Areas for further improvement remain in this study. First, while the proposed MGDT-YOLO improves the detection accuracy and reduces missed detections, its performance remains limited in cases of severe occlusion, such as piglets that are almost entirely hidden by other piglets or the farrowing crate. Partial occlusions are generally handled well, but extreme occlusions can still lead to missed detections, and thus, incorporating a GAN-based framework could improve the model’s reasoning performance further. Second, the dataset used in this study mainly includes images from a limited number of farrowing crates under controlled lighting conditions. Therefore, the model’s generalization to different farm environments, lighting conditions, or piglet breeds has not yet been fully validated. Third, due to the limited coverage of fixed-position cameras, deploying the model on mobile platforms could improve the system’s cost effectiveness and adaptability.

Author Contributions

Conceptualization: T.L.; data curation: N.K.; funding acquisition: T.L., L.X., S.W., and Y.S.; investigation: N.K., T.L., G.L., L.X., S.W., and Y.S.; methodology: N.K.; project administration: N.K., T.L., G.L., L.X., S.W., and Y.S.; resources: T.L.; software: N.K.; supervision: T.L., G.L., L.X., S.W., and Y.S.; writing—original draft: N.K.; writing—review and editing: T.L. and G.L. All authors have read and agreed to the published version of the manuscript.

Funding

This research was supported by the National Natural Science Foundation of China (Grant No. 32102602); the Key Project of Science and Technology of Henan Province (252102110051, 252102110358 and 252102110070); the National Key Research and Development Program of China (2018YFD0501103); and Henan Province Outstanding Foreign Scientist Studio for Intelligent Control of Livestock and Poultry Environment (GZS2024021).

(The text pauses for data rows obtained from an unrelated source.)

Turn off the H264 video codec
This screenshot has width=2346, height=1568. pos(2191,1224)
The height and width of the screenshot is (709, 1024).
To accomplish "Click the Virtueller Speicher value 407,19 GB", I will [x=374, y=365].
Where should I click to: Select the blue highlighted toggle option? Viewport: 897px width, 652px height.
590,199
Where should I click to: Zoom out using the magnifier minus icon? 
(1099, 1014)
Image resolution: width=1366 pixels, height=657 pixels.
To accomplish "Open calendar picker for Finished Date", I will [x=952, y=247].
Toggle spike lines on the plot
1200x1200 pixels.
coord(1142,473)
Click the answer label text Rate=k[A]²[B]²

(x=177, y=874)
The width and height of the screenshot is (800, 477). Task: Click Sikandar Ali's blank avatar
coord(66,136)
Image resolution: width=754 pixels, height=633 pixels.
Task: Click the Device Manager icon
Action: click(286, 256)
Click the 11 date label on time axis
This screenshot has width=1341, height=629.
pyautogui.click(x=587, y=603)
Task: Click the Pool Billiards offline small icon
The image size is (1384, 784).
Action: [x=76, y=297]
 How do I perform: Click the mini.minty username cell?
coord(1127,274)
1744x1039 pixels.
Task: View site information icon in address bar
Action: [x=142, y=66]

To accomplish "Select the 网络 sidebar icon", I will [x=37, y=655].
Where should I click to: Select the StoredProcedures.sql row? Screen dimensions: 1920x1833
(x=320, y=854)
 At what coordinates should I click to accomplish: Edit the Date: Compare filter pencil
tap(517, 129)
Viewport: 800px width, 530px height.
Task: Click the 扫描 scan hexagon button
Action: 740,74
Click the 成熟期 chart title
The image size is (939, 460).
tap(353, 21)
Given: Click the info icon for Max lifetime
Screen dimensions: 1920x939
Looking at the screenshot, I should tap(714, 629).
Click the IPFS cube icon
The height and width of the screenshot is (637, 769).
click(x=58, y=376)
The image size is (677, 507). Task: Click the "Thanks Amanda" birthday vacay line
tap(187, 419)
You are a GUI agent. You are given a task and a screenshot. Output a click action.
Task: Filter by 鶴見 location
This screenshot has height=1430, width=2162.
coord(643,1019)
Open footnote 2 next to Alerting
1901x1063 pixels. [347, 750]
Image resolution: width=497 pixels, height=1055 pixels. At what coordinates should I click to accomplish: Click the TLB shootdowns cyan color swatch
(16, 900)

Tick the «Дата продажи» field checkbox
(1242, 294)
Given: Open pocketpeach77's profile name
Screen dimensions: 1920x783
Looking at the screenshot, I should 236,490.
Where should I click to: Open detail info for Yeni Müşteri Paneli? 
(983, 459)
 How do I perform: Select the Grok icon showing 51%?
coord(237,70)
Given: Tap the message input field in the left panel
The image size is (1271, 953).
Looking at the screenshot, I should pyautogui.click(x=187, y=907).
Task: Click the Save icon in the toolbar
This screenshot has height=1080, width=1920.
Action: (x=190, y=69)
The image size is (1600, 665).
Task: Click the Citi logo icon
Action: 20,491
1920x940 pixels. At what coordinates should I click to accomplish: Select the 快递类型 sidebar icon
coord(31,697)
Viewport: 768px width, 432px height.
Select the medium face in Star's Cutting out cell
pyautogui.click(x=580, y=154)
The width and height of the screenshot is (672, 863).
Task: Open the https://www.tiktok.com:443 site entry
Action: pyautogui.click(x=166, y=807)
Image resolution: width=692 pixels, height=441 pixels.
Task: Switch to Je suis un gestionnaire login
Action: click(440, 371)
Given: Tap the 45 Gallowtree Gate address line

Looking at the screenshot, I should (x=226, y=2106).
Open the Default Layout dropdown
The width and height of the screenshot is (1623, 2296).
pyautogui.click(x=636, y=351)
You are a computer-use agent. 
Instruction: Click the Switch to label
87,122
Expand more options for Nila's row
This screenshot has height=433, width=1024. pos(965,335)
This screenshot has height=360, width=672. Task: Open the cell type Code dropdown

Institutional Review Board Statement

Ethical review and approval were waived for this study, as it only involved video recording of piglets in their natural housing environment, without any physical contact, handling, or interference.

Informed Consent Statement

Not applicable.

Data Availability Statement

The original contributions presented in this study are included in the article. Further inquiries can be directed to the corresponding author.

Conflicts of Interest

The authors declare no conflicts of interest.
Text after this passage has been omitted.